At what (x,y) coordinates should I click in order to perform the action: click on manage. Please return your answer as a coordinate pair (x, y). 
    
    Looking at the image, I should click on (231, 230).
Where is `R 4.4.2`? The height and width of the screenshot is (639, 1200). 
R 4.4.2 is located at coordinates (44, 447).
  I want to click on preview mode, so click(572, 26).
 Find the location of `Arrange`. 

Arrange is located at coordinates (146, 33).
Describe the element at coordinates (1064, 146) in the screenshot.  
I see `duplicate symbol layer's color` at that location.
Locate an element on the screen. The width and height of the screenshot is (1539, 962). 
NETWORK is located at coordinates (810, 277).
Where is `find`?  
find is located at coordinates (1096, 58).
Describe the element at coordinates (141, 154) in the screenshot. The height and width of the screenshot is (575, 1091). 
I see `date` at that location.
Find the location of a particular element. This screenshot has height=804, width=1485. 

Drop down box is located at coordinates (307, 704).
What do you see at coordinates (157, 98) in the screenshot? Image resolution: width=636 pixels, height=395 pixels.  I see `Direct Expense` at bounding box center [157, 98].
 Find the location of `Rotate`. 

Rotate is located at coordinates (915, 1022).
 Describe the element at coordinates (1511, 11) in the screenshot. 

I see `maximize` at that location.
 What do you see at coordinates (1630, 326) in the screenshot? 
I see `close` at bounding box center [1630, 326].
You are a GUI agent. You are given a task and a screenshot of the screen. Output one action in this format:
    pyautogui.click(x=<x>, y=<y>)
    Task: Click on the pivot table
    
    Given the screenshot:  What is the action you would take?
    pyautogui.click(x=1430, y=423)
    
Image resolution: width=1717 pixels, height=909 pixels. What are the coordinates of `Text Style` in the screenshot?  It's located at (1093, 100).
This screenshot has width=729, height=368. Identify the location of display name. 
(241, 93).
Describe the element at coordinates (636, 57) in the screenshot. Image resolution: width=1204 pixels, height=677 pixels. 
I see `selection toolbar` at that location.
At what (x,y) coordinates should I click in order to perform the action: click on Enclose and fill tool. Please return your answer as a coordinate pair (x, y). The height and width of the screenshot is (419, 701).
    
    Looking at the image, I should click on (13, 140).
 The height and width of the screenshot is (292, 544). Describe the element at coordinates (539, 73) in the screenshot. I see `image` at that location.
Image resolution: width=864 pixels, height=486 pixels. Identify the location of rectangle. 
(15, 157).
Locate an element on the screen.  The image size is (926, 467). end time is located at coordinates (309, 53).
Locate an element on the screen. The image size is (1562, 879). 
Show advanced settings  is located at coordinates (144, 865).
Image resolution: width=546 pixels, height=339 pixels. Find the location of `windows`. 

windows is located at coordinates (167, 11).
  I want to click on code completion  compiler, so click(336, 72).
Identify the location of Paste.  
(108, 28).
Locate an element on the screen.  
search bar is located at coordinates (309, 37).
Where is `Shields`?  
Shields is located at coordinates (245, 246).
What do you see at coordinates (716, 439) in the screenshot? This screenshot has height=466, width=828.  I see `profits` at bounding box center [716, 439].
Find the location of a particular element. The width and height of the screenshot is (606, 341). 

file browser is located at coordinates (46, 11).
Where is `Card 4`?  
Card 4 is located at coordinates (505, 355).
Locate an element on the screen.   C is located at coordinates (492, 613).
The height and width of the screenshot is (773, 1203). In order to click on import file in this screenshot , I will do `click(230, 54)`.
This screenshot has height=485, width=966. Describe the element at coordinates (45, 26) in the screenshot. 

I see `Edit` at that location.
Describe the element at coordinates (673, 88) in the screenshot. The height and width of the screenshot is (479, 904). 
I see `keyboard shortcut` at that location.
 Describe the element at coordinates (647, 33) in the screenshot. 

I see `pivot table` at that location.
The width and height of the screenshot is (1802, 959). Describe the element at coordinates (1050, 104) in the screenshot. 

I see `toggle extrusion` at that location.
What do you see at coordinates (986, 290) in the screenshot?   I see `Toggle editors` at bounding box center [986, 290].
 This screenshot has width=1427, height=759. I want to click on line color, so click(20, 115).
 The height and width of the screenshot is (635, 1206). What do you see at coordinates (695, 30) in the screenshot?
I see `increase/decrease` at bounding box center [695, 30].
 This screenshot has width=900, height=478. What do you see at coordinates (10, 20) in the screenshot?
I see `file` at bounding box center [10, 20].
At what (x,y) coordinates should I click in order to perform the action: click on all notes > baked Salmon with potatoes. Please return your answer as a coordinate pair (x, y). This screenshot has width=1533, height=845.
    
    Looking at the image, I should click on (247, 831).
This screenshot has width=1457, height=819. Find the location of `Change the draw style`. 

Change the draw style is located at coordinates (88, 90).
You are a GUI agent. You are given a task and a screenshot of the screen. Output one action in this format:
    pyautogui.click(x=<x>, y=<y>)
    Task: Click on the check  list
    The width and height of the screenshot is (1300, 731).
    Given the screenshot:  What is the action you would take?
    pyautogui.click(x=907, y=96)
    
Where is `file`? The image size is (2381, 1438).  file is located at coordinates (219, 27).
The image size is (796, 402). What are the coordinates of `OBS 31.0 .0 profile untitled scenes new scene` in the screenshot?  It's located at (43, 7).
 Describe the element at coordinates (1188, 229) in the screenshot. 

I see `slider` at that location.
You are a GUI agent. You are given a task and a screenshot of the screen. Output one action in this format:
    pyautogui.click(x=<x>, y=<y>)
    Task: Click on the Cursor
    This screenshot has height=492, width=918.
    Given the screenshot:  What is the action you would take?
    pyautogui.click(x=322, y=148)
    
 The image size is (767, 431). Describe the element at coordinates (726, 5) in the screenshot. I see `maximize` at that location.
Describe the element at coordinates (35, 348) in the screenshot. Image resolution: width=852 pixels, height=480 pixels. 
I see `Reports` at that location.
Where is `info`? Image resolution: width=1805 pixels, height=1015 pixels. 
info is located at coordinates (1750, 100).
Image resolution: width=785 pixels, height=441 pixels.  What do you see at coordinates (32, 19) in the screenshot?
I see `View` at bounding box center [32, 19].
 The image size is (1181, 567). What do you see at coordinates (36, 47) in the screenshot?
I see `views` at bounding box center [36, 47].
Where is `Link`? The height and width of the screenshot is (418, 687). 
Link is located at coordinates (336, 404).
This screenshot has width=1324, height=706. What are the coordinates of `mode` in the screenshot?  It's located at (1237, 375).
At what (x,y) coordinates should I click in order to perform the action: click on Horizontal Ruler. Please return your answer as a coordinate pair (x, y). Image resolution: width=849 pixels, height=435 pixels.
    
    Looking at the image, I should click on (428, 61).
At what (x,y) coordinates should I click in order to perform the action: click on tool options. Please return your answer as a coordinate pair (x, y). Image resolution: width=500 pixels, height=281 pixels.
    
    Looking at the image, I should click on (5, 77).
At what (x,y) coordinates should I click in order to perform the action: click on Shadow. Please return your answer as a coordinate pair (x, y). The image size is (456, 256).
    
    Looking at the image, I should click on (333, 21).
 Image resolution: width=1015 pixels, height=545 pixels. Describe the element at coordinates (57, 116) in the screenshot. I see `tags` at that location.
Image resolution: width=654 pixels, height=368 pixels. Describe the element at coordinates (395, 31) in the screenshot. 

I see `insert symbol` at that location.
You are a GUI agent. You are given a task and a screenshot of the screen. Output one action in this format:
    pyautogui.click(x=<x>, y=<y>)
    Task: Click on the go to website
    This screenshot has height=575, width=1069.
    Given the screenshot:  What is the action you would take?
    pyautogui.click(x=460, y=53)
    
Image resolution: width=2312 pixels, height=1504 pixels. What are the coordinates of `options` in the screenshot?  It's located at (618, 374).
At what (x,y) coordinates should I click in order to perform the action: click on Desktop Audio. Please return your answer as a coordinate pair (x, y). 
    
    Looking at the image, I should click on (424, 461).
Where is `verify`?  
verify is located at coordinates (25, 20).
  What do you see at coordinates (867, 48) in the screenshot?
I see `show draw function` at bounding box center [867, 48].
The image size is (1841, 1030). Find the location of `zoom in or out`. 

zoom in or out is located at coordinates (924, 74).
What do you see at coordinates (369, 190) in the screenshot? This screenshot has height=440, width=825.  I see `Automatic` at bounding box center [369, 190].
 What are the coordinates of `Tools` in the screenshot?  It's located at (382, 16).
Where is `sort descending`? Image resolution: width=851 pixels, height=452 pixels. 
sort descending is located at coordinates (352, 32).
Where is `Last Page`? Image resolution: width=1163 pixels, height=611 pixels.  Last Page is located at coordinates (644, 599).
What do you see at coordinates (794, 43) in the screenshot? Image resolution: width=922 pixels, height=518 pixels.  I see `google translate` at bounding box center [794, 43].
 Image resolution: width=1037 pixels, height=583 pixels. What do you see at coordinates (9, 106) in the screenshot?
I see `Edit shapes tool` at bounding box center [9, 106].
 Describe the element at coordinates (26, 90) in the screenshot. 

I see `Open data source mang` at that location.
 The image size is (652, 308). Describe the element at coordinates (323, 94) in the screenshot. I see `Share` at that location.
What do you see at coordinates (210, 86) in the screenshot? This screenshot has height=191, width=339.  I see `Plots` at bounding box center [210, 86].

======

Exercise:
Can you return the entries above verbatim, starting at the line that contains "is (419, 701)." and ending at the line that contains "The height and width of the screenshot is (292, 544)."?

Complete answer:
At what (x,y) coordinates should I click in order to perform the action: click on Enclose and fill tool. Please return your answer as a coordinate pair (x, y). The height and width of the screenshot is (419, 701).
    
    Looking at the image, I should click on (13, 140).
 The height and width of the screenshot is (292, 544). Describe the element at coordinates (539, 73) in the screenshot. I see `image` at that location.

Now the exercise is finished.